Moldavie: Expliquer le succès du « Donald Trump » moldave

Vainqueur de l’élection présidentielle moldave le 13 novembre, Igor Dodon a été comparé à Donald Trump pour son style extravagant et vindicatif. Derrière l’homme, il existe néanmoins des raisons très pratiques de sa victoire, tant locales que géopolitiques. Analyse. 

20161113-img_5124

“Je serai le président de tous les Moldaves. De ceux qui veulent s’associer à la Russie ou à l’Union Européenne. Même de ceux qui n’ont pas voté pour moi”. Le soir de son élection, le 13 novembre, le Socialiste Igor Dodon s’imposait comme l’unificateur de la nation. Un ton bienvenu, après une campagne extrêmement brutale pour ce pays de 3,5 millions d’habitants, le plus pauvre d’Europe. “Il fait comme Donald Trump”, s’exclamait une jeune fille dans un bar de Chisinau, à l’annonce des résultats. Une référence à l’apaisement prôné par le candidat américain, après ses déclarations ubuesques et contradictoires.

L’élection de Igor Dodon, grand admirateur de Vladimir Poutine, anciennement membre du parti communiste, discrédité pour sa corruption et ses abus de pouvoir, trouve en premier lieu sa source dans l’échec des partis libéraux, supposément pro-européens. Au pouvoir depuis 2009, ceux-ci sont taxés, pareillement, de corruption, et d’abus de pouvoir. “Nous n’avons pas été suffisamment rapides sur les réformes internes, telles que le système judiciaire, l’augmentation des retraites ou des salaires”, reconnaît Liliana Palihovici, vice-présidente du Parlement au sein du parti libéral-démocrate. En opposition, les promesses d’aides sociales de Victor Dodon ont indéniablement contribué à sa victoire.

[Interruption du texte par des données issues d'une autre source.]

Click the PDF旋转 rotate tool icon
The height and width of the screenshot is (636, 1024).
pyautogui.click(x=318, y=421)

Liliana Palihovici s’estime aussi trahie par l’ancien chef de son parti, Vlad Filat, aujourd’hui en prison pour sa complicité dans la disparition d’un milliard de dollars du système bancaire moldave, en 2014. Le scandale est, depuis, un serpent de mer de tous les débats politiques. Il serait en partie le fait de l’oligarque Vladimir Plahotniuc, véritable maître du pays, qui tente de cacher son implication personnelle. “Plahotniuc a subtilement soutenu Dodon dans la campagne, afin de se protéger et de pouvoir continuer à tirer les ficelles de la présidence”, estime le politologue Dionis Cenusa. Vladimir Plahotniuc contrôlerait jusqu’à 80% des médias moldaves, qui ont accordé des tranches conséquentes au candidat socialiste.

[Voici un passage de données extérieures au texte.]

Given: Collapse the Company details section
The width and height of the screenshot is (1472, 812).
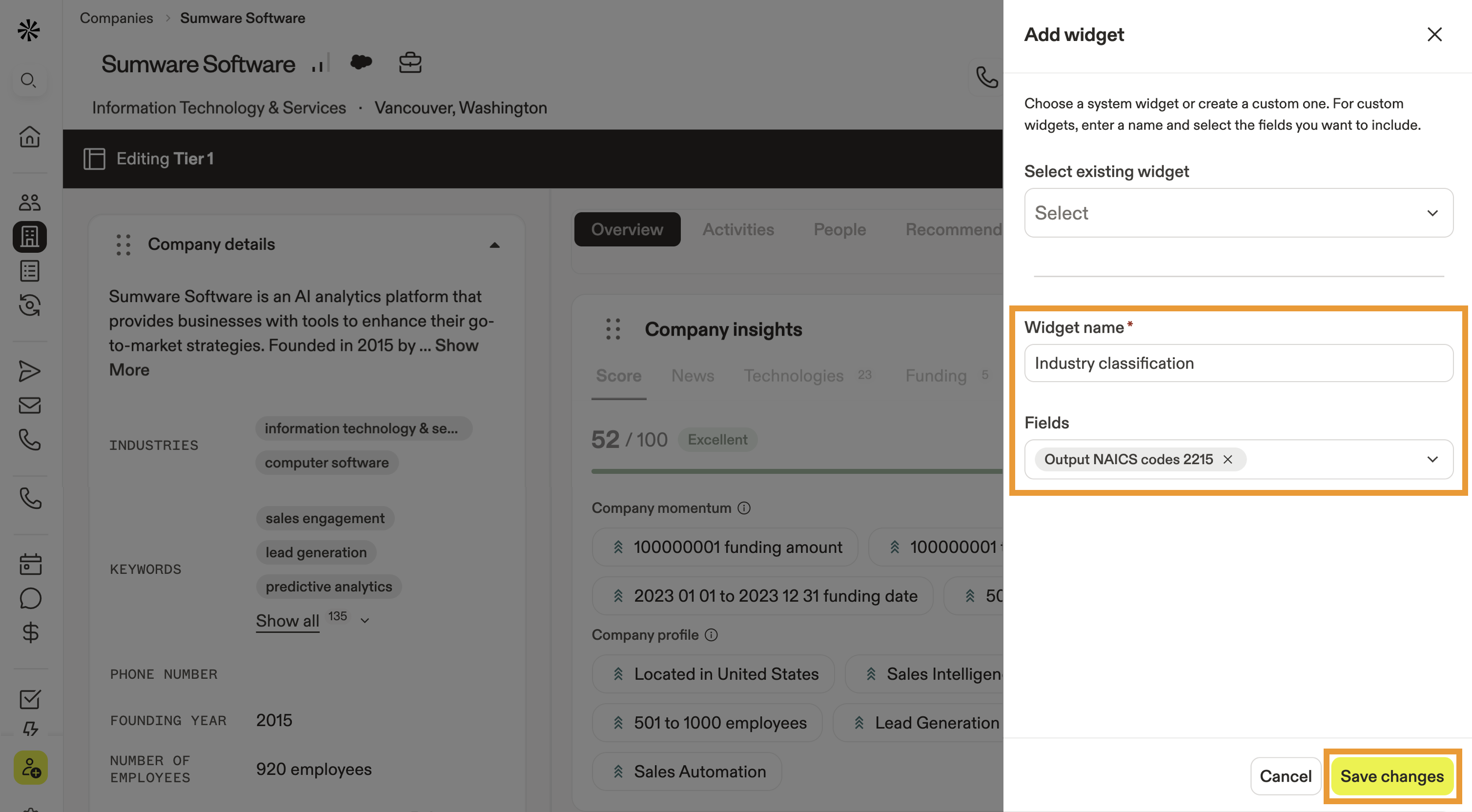Looking at the screenshot, I should (494, 244).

Le soutien de l’oligarque a aussi été très actif dans les zones rurales, oubliées de la capitale, largement consommatrices d’information russe, et naturellement sensibles à la nostalgie de la Moldavie soviétique développés par Igor Dodon. Il y a réalisé ses meilleurs scores, là où sa concurrente, la réformatrice libérale Maia Sandu, n’était pas audible. “Elle n’est pas une personnalité qui galvanise les foules”, lance Cornel Ciurea, expert indépendant. “Elle a tenu un discours de rigueur et de lutte anti-corruption, quand les gens attendaient des espoirs et des promesses d’amélioration de leurs conditions de vie”. Et d’ajouter que “son soutien à un processus d’intégration européenne grippé depuis des années n’a pas servi sa cause…”

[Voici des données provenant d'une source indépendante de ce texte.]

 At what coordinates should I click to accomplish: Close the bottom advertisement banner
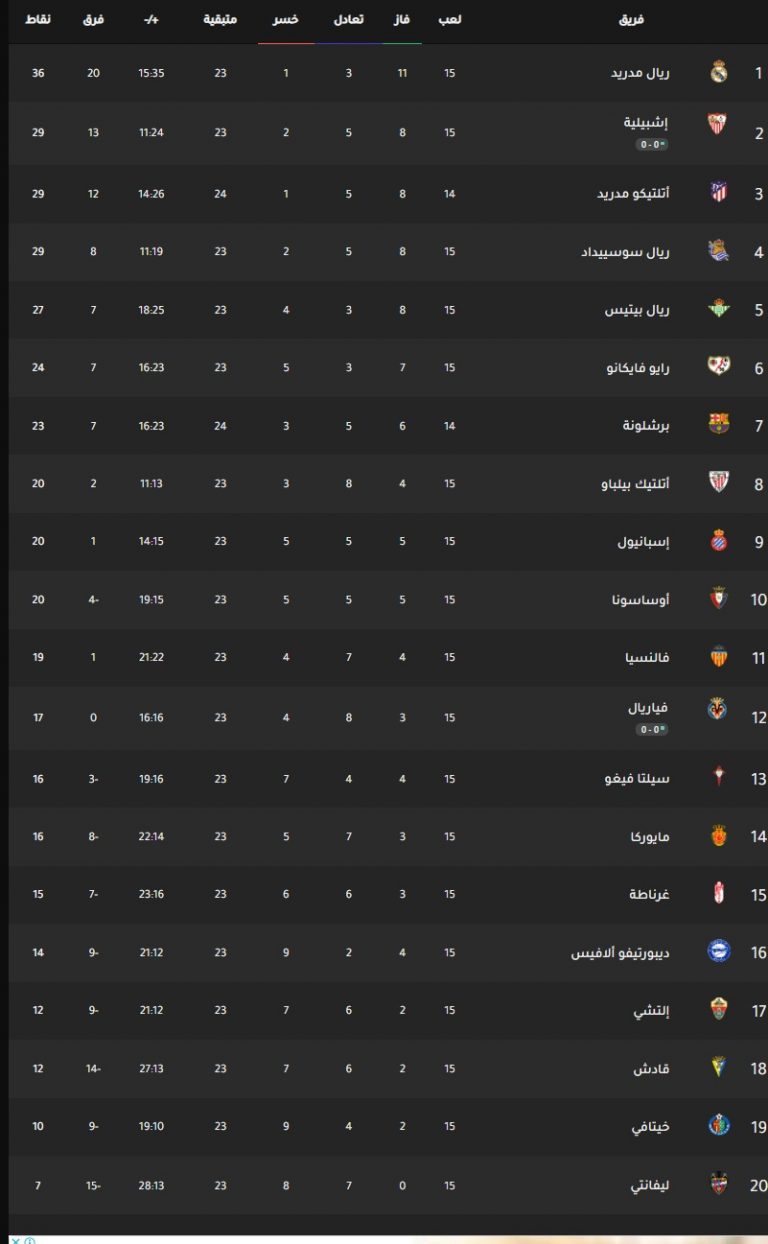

L’inexpérience de Maia Sandu dans la politique nationale l’a de même peu préparée aux attaques personnelles dirigées contre elle. Une rumeur de choc prétendait ainsi que Maia Sandu avait conclu avec Angela Merkel d’accueillir 30.000 réfugiés syriens après son élection. Le clergé orthodoxe, soutien avéré de Igor Dodon, a largement sous-entendu, dans une conférence de presse, que Maia Sandu, célibataire sans enfants, pouvait être lesbienne. Une tare dans un pays patriarcal et conservateur, qui a contribué à discréditer la candidate.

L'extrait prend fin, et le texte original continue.